> Records provided
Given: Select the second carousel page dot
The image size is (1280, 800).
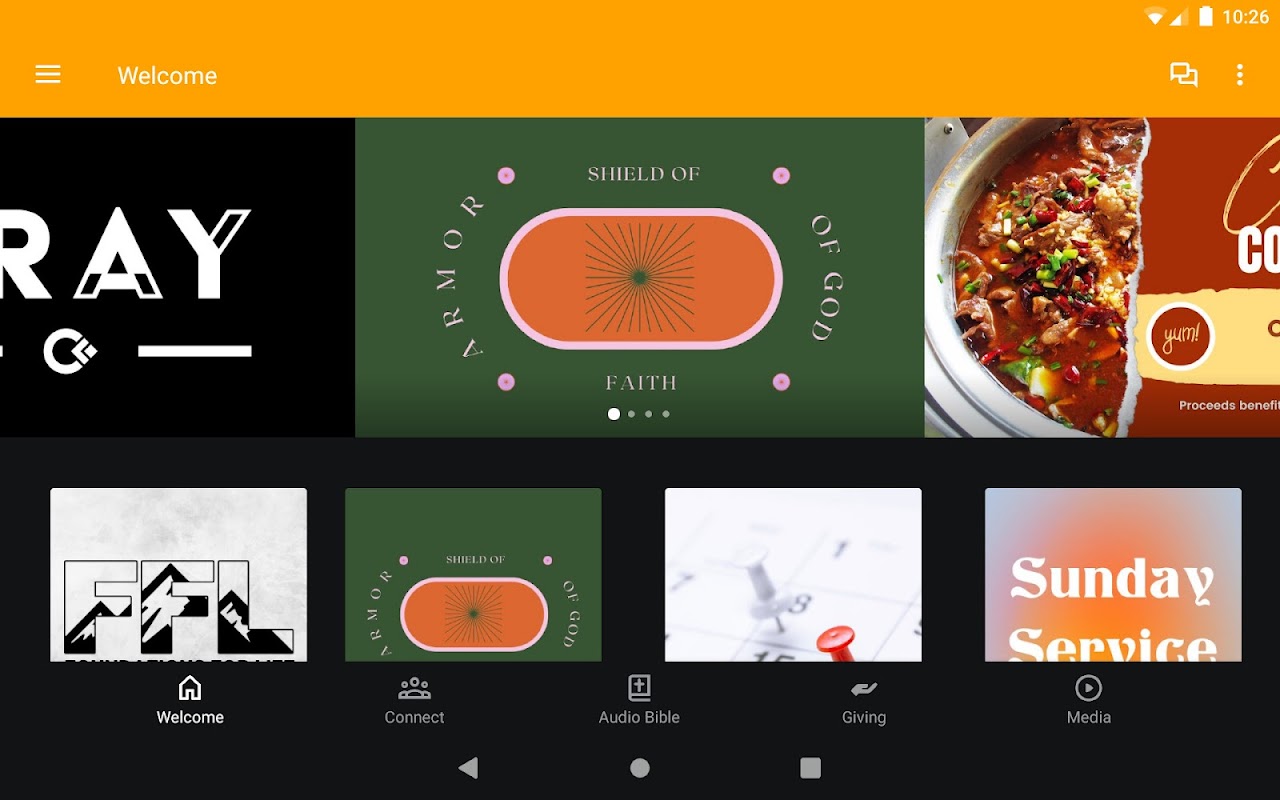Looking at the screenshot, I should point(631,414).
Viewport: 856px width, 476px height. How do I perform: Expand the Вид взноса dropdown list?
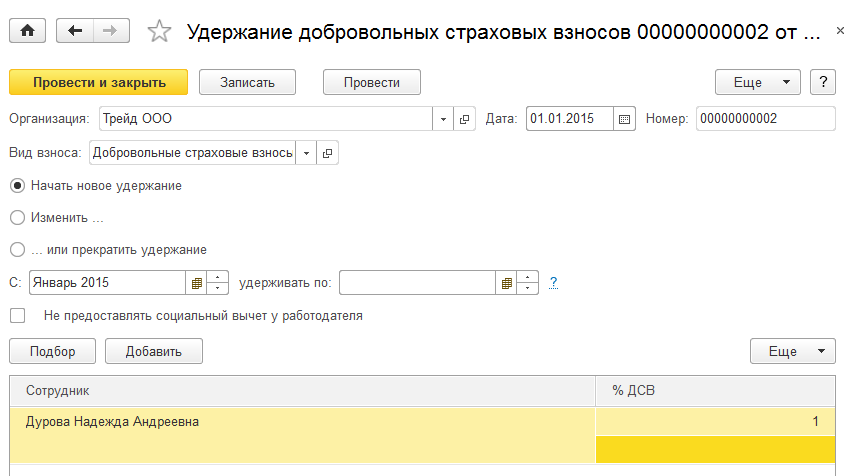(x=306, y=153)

> Required action
Repeat the material above exactly, so that every entry appears but no picture does.

> Response
Given: Select the second carousel page dot
The image size is (1280, 800).
Looking at the screenshot, I should point(631,414).
Viewport: 856px width, 476px height. How do I perform: Expand the Вид взноса dropdown list?
(x=306, y=153)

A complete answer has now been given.